_WHAT YOU WILL DO_:
Please continue the mailing-list message below about sequential consistency for IORef writes, starting right after its last sentence.

[Haskell-cafe] ANNOUNCE: iterIO-0.1 - iteratee-based IO with pipe operators
dm-list-haskell-cafe at scs.stanford.edu
dm-list-haskell-cafe at scs.stanford.edu
Mon May 16 21:31:37 CEST 2011
At Mon, 16 May 2011 10:56:02 +0100,
Simon Marlow wrote:
>
> Yes, it's not actually documented as far as I know, and we should fix
> that. But if you think about it, sequential consistency is really the
> only sensible policy: suppose one processor creates a heap object and
> writes a reference to it in the IORef, then another processor reads the
> IORef. The writes that created the heap object must be visible to the
> second processor, otherwise it will encounter uninitialised memory and
> crash. So sequential consistency is necessary to ensure concurrent
> programs can't crash.
>
> Now perhaps it's possible to have a relaxed memory model that provides
> the no-crashes guarantee but still allows IORef writes to be reordered
> (e.g. some kind of causal consistency). That might be important if
> there is some processor arcitecture that provides that memory model, but
> as far as I know there isn't.
Actually, in your heap object example, it sounds like you only really
care about preserving program order, rather than write atomicity.
Thus, you can get away with less-than-sequential consistency and not
crash.

_GIVEN ENTRIES_:
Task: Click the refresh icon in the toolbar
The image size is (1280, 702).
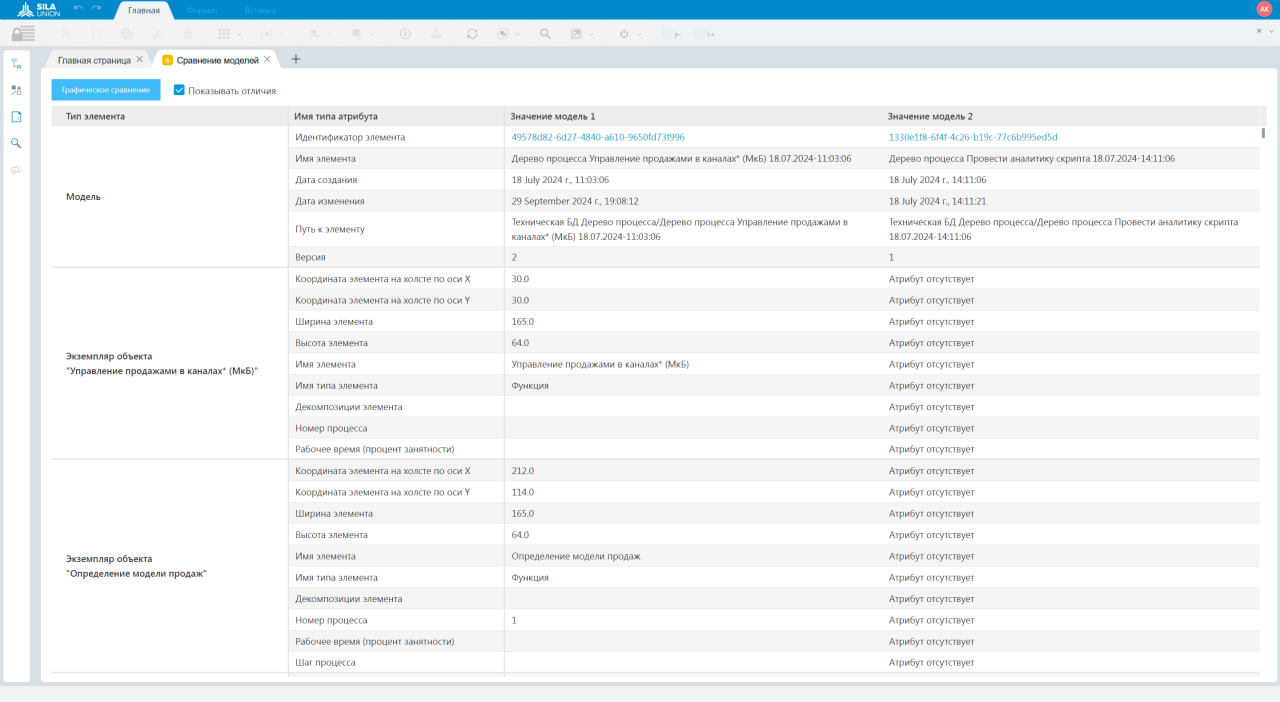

---

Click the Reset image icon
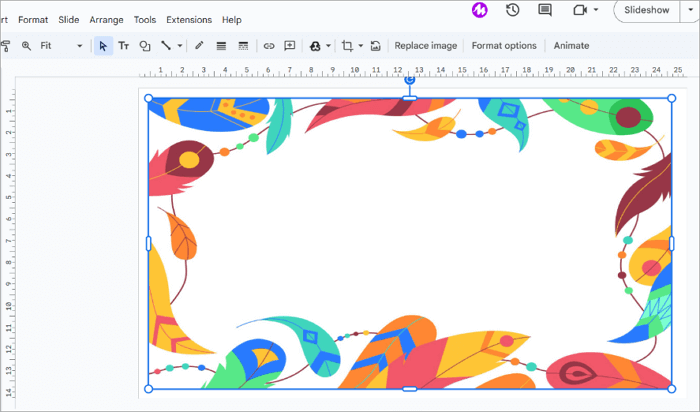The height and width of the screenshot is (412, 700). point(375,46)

_RESULT BELOW_:
The x86 is an example of a relaxed memory model that provides the
no-crashes guarantee you are talking about. Specifically, the x86
deviates from sequential consistency in two ways
1. A load can finish before an earlier store to a different memory
location. [intel, Sec. 8.2.3.4]
2. A thread can read its own writes early. [intel, 8.2.3.5]
[Section references are to the intel architecture manual, vol 3a:
http://www.intel.com/Assets/PDF/manual/253668.pdf]
One could imagine an implementation of IORefs that relies on the fact
that pointer writes are atomic and that program order is preserved to
avoid mutex overhead for most calls. E.g.:
struct IORef {
spinlock_t lock; /* Only ever used by atomicModifyIORef */
HaskellValue *val; /* Updated atomically because pointer-sized
writes are atomic */
};
HaskellValue *
readIORef (struct IORef *ref)
{
return ref->val;
}
void
writeIORef (struct IORef *ref, HaskellValue *val)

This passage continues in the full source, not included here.